Fail to the Chief: How to Model Appropriate Political Behavior for your Children

Fail to the Chief: How to Model Appropriate Political Behavior for your Children

No matter what color your blood runs, you likely have an opinion about this election. Here’s my opinion: we are setting a terrible example for our kids.


Maybe I’m just becoming more cognoscente of it as I go through more election cycles, but it has felt to me that each campaign has been increasingly more polarizing and divisive. I am at the point where I am ready to vote in a candidate for a full eight years and skip every other period of hostile soundbites, mean-spirited remarks, and hate ads. We’ve only had three single-term presidents since World War II and maybe an eight-year presidency will help both candidates and voters take the election more seriously.


This election in particular feels downright nasty. We are seeing candidates display a shocking lack of control over their emotions, lashing out in anger with knee-jerk responses, and saying whatever they think without regard for anyone else. Even at an early age, most children distinguish between reacting and responding, and know they have the power to choose which route to take. Seeing adults demonstrate this severe lack of control throws all that conditioning right out the window.


Politics - Creative Commons ImageOur reaction to the candidates is not constructive either. How many times have you heard, “If XXX wins, I’m moving to Canada?” Maybe you’ve even joked about it yourself. To our kids, in jest or not, that simply reinforces the “us vs them” mentality. That one side is right and the other side is wrong (and bad). Instead, we should model that opinions are important but the goal is to come to the table and solve problems together, not abandon ship even if you do think it may be sinking. If we can practice empathy and reason, our kids will learn to respect and embrace differing opinions, and discover how to work together—something our candidates don’t seem capable of.


Three steps to model better political behavior:


  • Talk about the elections with your children. Explain why elections matter, why voting is important, and why people might be making such a big deal about this event. Tell your child who you are voting for and why, without demeaning the opposing candidate.
  • Listen to your children. Kids don’t always adopt their parents’ political views. Listen to their opinions and hear their reasoning, even if you don’t agree.

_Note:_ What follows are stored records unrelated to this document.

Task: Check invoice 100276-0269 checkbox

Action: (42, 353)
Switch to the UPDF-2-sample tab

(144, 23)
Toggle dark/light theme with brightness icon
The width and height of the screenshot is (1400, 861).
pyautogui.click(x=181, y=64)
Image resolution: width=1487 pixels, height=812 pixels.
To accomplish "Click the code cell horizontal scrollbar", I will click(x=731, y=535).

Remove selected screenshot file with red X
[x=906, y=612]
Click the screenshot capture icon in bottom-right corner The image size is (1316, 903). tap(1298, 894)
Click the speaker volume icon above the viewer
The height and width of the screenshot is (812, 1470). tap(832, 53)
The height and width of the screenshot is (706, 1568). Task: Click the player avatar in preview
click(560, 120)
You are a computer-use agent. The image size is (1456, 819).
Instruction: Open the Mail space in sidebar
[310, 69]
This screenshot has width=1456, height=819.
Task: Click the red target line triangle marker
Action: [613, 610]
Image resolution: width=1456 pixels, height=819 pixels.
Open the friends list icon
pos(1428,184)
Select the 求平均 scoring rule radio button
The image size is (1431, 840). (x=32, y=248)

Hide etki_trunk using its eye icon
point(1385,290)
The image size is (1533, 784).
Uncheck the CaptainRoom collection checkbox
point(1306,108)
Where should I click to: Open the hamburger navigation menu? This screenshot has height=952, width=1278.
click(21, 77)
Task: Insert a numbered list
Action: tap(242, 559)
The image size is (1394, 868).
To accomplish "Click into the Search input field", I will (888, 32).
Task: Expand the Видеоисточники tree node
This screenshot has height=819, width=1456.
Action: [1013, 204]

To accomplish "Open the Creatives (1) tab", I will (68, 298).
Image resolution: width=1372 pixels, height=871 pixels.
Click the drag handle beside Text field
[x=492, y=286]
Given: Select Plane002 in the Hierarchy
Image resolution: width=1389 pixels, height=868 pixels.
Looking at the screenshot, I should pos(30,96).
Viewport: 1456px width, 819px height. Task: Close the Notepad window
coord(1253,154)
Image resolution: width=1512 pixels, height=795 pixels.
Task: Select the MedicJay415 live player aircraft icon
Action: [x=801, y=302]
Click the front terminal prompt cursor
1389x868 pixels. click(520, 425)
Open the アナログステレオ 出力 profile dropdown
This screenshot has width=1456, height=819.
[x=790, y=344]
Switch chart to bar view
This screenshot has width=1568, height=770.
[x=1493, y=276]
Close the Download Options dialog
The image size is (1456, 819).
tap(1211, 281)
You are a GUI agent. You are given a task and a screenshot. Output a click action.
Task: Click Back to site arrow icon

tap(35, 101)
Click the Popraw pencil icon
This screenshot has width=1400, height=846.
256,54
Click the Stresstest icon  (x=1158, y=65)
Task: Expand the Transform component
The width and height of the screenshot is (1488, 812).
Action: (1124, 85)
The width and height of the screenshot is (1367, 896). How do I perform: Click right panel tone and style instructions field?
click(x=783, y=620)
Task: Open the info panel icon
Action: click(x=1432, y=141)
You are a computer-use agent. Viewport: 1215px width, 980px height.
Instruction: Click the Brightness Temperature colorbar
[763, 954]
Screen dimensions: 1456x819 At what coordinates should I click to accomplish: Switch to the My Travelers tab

If your child feels his or her opinion is heard, he or she is more likely to be engaged in thoughtful and considered civic decision-making throughout life.
  • Involve your child. Older kids should be invited to watch the debates with you. This way you can discuss when the candidates are not acting like representative of this country as opposed to your children hearing about it in a slanted way second-hand. Younger children will enjoy coming to the voting booth with you to see democracy in action.


Cricket Media Mama is so fed up with this election, she’s ready to move to Canada no matter who wins. Wait. Cricket Media Mama is so fed up with this election, she’s ready to move to Tahiti no matter who wins. Yes. That. Much better.